International and Comparative Studies Overview
The International and Comparative Studies major offers students opportunities to expand the multicultural awareness so essential to increased global understanding. As an interdisciplinary major, International and Comparative Studies provides a framework for understanding international and multicultural environments from cultural, political, linguistic and economic perspectives. Students select courses within the major suited to their personal educational and professional goals.
Students must complete 32 units of credit (128 semester hours) to earn a B.A. degree. The requirements for the B.A. degree fall into four categories:
- major area courses-8 units
- courses meeting general distribution requirements-17 units
- elective courses-6 units
- a “perspectives” capstone course-1 unit
Eight units in the major are required. Transfer students must take at least half the courses in their major areas and all upper-level major requirements at Clark University.

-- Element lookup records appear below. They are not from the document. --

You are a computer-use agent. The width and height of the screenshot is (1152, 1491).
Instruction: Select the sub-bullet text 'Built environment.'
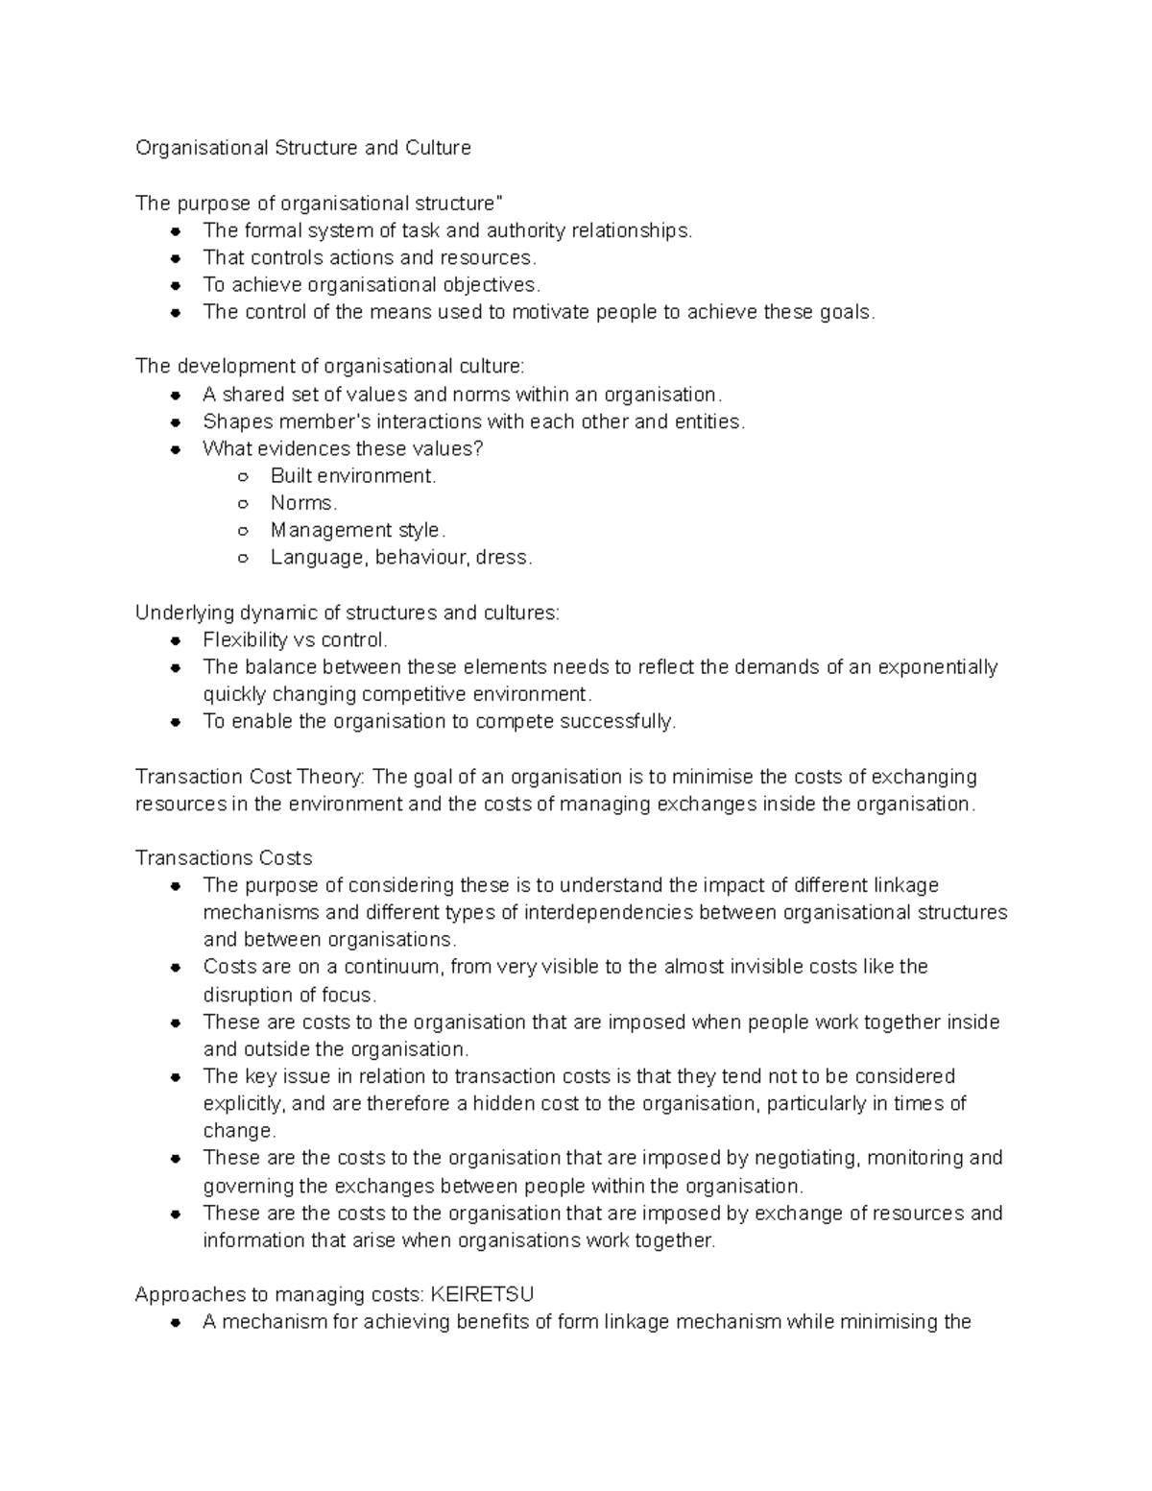click(x=353, y=476)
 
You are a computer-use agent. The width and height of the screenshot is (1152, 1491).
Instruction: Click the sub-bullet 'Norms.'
click(x=303, y=503)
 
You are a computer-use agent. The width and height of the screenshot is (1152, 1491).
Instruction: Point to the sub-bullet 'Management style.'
click(x=358, y=530)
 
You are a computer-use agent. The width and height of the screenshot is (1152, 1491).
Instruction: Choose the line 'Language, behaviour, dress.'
click(x=400, y=558)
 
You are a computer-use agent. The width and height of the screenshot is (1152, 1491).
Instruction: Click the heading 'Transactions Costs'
click(x=224, y=857)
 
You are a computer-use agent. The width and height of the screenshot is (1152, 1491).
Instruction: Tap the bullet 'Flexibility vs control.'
click(x=296, y=639)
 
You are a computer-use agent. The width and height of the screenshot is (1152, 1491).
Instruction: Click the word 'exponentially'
click(x=938, y=667)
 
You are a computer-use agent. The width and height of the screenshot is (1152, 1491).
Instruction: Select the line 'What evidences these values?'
click(x=343, y=448)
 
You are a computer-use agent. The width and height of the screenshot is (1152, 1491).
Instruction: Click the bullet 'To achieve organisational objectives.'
click(x=372, y=285)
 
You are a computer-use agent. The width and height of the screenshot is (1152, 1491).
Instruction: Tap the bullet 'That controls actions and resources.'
click(x=370, y=257)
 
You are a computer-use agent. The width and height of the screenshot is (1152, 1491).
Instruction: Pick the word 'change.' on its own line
click(x=239, y=1131)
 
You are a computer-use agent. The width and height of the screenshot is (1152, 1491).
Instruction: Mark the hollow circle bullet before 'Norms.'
click(x=244, y=504)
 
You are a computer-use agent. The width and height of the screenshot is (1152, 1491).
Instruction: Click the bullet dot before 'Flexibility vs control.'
click(x=176, y=641)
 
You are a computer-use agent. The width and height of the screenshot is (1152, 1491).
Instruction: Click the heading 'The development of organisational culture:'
click(x=330, y=366)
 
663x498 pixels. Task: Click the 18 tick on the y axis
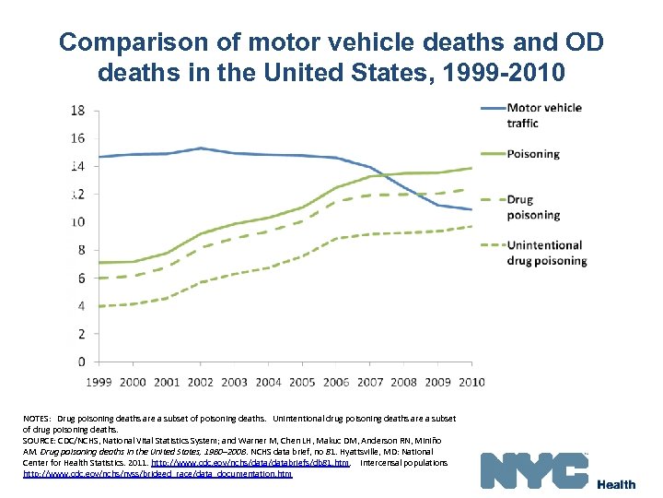78,111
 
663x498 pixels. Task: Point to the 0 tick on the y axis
82,362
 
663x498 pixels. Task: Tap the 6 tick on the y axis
82,278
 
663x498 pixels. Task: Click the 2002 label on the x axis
201,381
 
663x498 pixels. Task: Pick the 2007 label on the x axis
370,381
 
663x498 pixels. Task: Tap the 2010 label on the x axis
471,381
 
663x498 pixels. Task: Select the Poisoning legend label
533,154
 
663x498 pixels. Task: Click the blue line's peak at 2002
201,148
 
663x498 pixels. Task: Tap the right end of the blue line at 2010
471,209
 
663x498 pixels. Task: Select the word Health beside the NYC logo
616,485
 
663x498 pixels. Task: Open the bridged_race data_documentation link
157,474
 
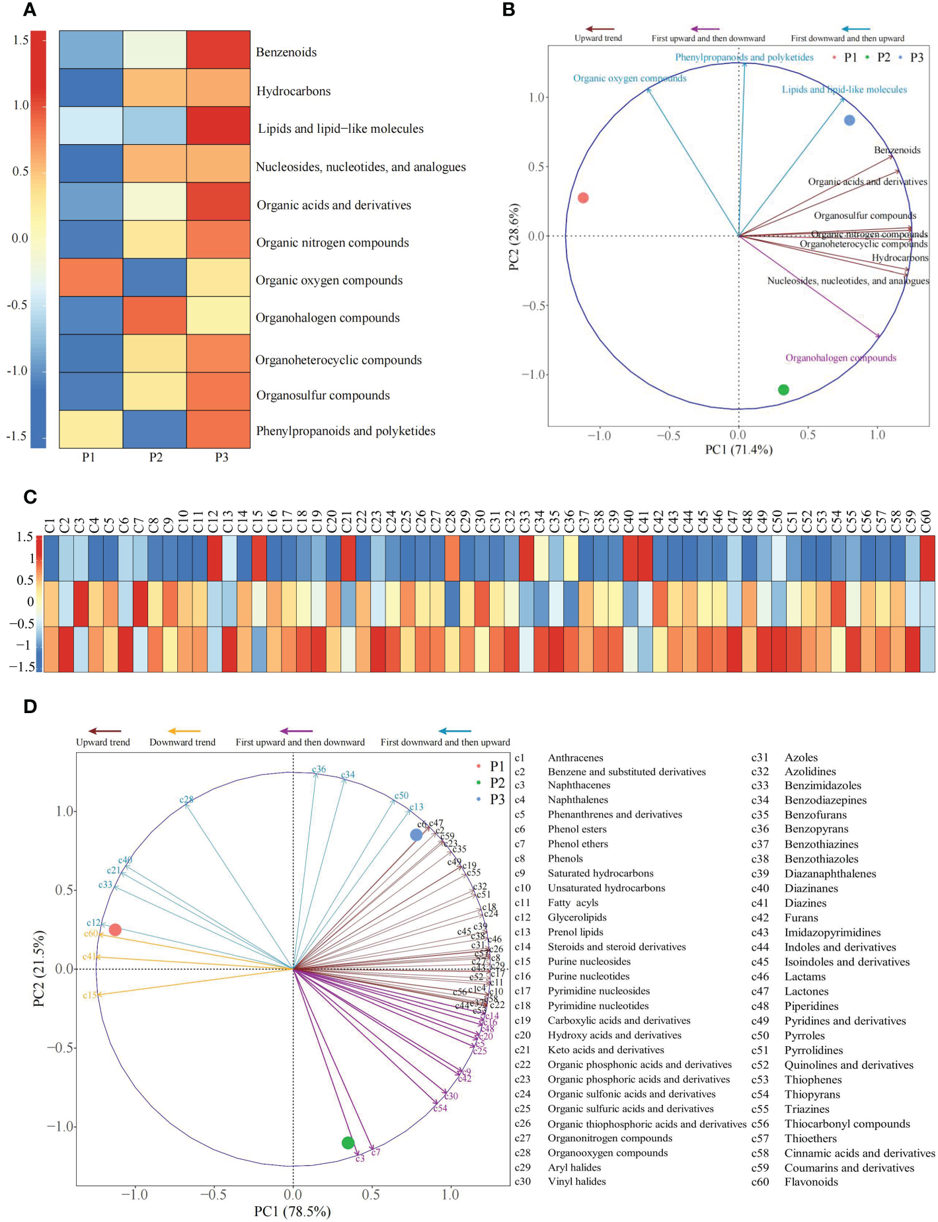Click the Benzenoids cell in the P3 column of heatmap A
[218, 50]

Students are required to take 17 units to meet the general distribution requirement. This requirement is designed to give students a broad liberal arts background in which they can pursue their chosen majors or specialized concentrations. A general outline of courses falling in each discipline may be found preceding the course descriptions. Students should also review all interdepartmental (IDND) courses, many of which fulfill one or more area requirements. The student’s Summer & Evening Division academic advisor can identify which courses meet particular requirements.
The 17 units must be distributed as follows:
- English/Verbal Expression- two units
- Humanities (these courses must be distributed among at least three disciplines)- six units
- Science/Mathematics (at least one course in each of these disciplines is required)- four units
- Social Sciences (these courses must be distributed among at least three disciplines)- five units
Six electives are required for the B.A. degree. These elective courses may be selected from the entire spectrum of courses, so that the student may broaden his or her knowledge. One course must be taken in computer/information science. Students who are already computer literate may have this requirement waived by the associate dean.
In the senior or graduating year, degree candidates are required to take a “perspectives” course. Since perspective courses vary from year to year, students should consult with their academic advisors. Current perspective course must be international in their focus.